The bar jack is of minor to intermediate importance to fisheries through its range; both commercially and to recreational fishermen. Archaeological evidence from San Salvador Island in the Bahamas demonstrates this species has long been targeted by humans for food, with the native Indians of the region often taking the bar jack for consumption, although it was of lesser importance than reef fishes such as parrotfishes and groupers. Modern fisheries take considerable quantities of the fish, but it rarely makes up the bulk of the catch. Catch statistics are not available for most countries. The United States reports only a small catch of between 0 and 15 tonnes per year, but with the abundance of the species in the Caribbean, larger catches are made here. The bar jack is somewhat shy of baited hooks and is therefore taken predominantly by trawls and seines. It is marketed fresh in the Antilles and Bahamas, with its edibility rated fair to very good.

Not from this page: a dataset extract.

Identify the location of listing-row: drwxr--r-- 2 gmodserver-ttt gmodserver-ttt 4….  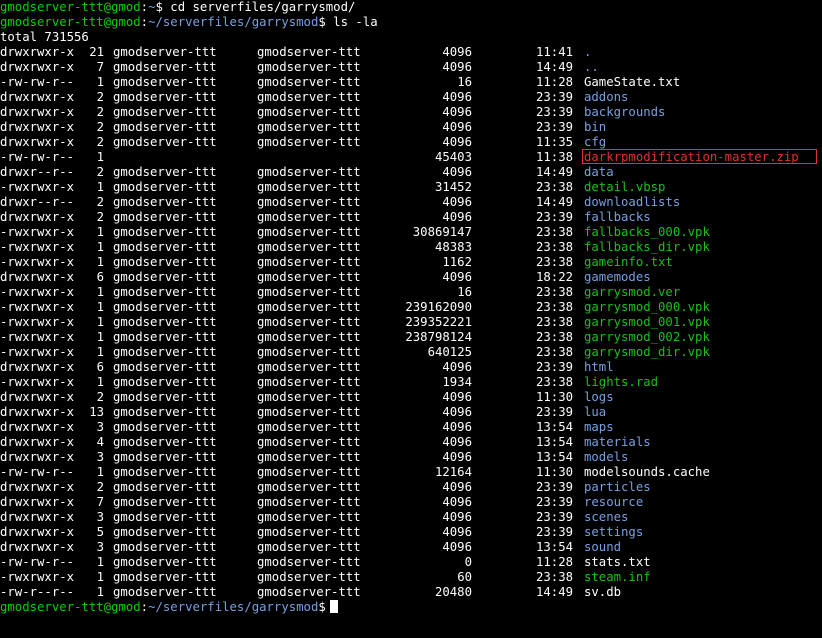
(411, 202).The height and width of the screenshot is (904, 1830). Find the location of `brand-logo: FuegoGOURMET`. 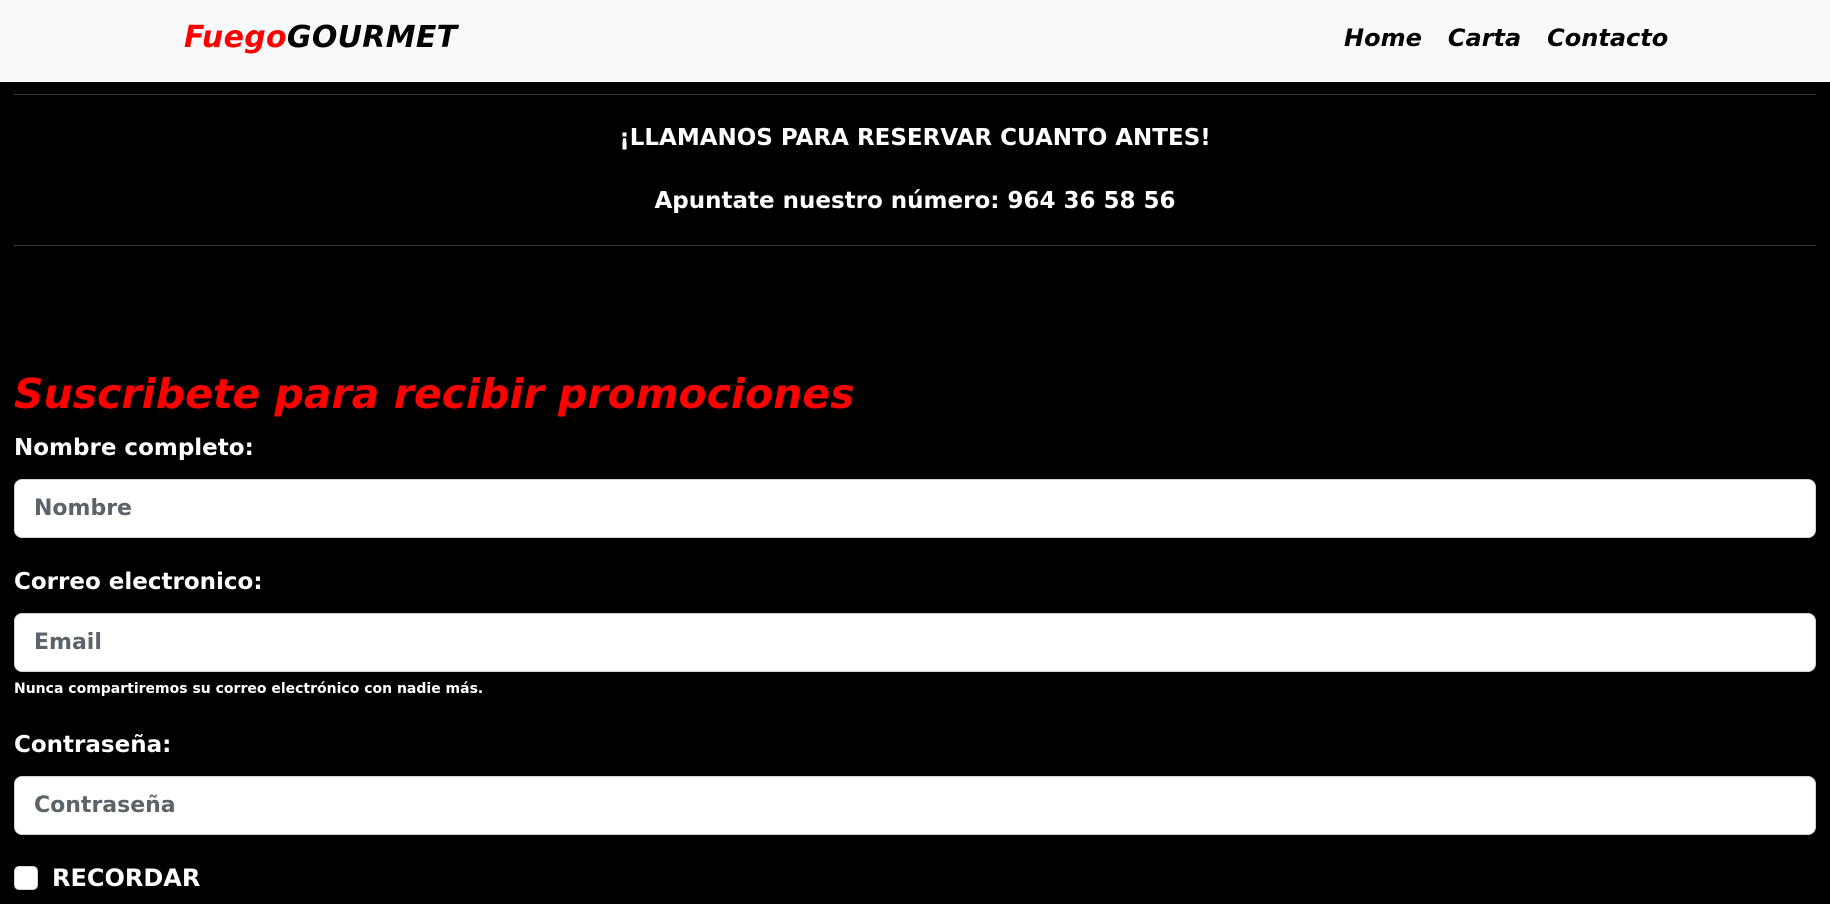

brand-logo: FuegoGOURMET is located at coordinates (320, 38).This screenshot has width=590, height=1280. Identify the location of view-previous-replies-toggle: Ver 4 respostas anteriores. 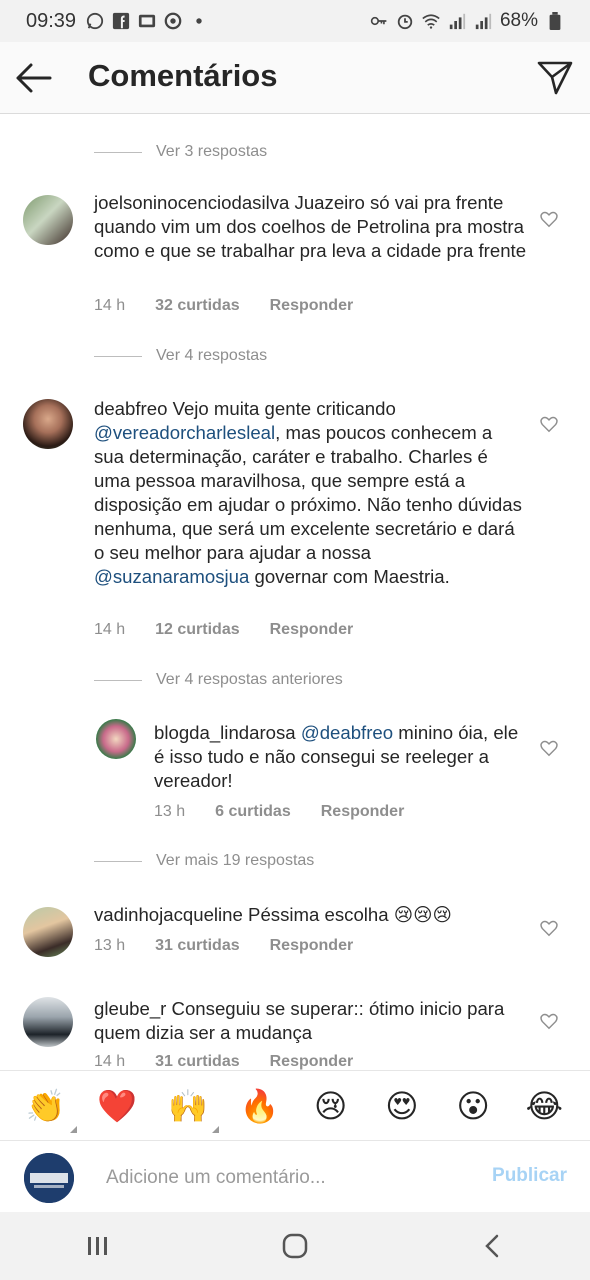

The bar jack is a popular light tackle game fish, taken predominantly on small lures and flies, with the species considered to be an excellent fighter on light tackle. The species is often sighted working small baitfish to the surface, where they can be targeted with surface poppers or various fly patterns. As mentioned previously, they rarely take baited hooks. The species is often used as bait for larger game fish such as marlin and sailfish. The IGFA All Tackle World Record for the species stands at 7 lb 5oz (3.32 kg) jigged up off Martim Vaz Island, Brazil by Fernando de Almeida in May 2012. The previous world record was caught off of Key West, Florida. Identification of large Bar Jack is complicated by their close resemblance to Yellow Jack which grows to a much larger size, up to 30 lbs.
The bar jack has a significant risk of carrying the ciguatera toxin in its flesh, and numerous reports of people contracting the poisoning after consuming the fish. A comprehensive study of the toxin in the West Indies listed the bar jack as a species of intermediate risk of carrying the toxin,
although most cases in St. Thomas of the Virgin Islands can be traced back to the bar jack.